BlueBird will deliver a comprehensive and validated toolset, to fully allow competitive adoption of buildings as energy flexibility assets, supporting smooth integration of services towards energy market players (i.e., TSO, DSO, aggregators) while maximally aligning with end-user's (i.e., building managers, occupants) requirements and acceptance criteria. The project will enable connecting any building type to provide services to:
1. Optimize the building’s internal operation or flexibility, based on price signal (exploiting the synergies between all different systems connected to it, i.e., HVAC, storage, RES, DH, geothermal, gas...) and considering events and building usage conditions coming from external factors such as weather conditions, traffic conditions, air pollution, etc.
2. Optimize towards energy markets and offering flexibility services to a grid operator through aggregation by a Trading Manager (TM) that presents buildings as Distributed Energy Resources (DERs) and thus summing buildings power to required magnitudes.

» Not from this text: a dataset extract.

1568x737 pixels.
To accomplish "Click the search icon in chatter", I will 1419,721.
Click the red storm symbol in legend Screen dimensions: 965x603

The BlueBird toolset will enable buildings to adapt to a wide range of operation modes, depending on the specific local conditions of the building (e.g., regulatory conditions, DR incentives). What specific services that can be implemented for a building will also depend on the “smartness” of each building, the assets availability and their controllability and flexibility (i.e., essentially the technical capabilities of the BEMS).
BlueBird will virtualize functions that map the building’s flexibility services to the underlying technological landscape and allow for flexible control (see Figure 1). This virtualization relies on building a digital twin of each of the physical components that specifies what services (e.g., heating, electricity) it can provide, whether it has any operating constraints – e.g. maximum storage capacity, abrasion of batteries, minimum startup temperatures for heat pumps – and what the internal costs of providing the service are.
To enable full adaptation to the different building configurations and maximize replicability, BlueBird will deliver independent, containerized components that can be combined as a toolset to accomplish the use case tasks – use-case driven toolsets. These components will be portable, reusable, and re-combinable within different systems. BlueBird solutions will be plug-and-play, where each use case components are selected, integrated, and deployed locally, at the edge, or on cloud. This approach will maximize replicability of BlueBird’s results, either by adopting independent function components or by creating customized toolsets for fulfilling new use cases. BlueBird will explicitly provide replicability guidelines and demonstrate key illustrative deployments. |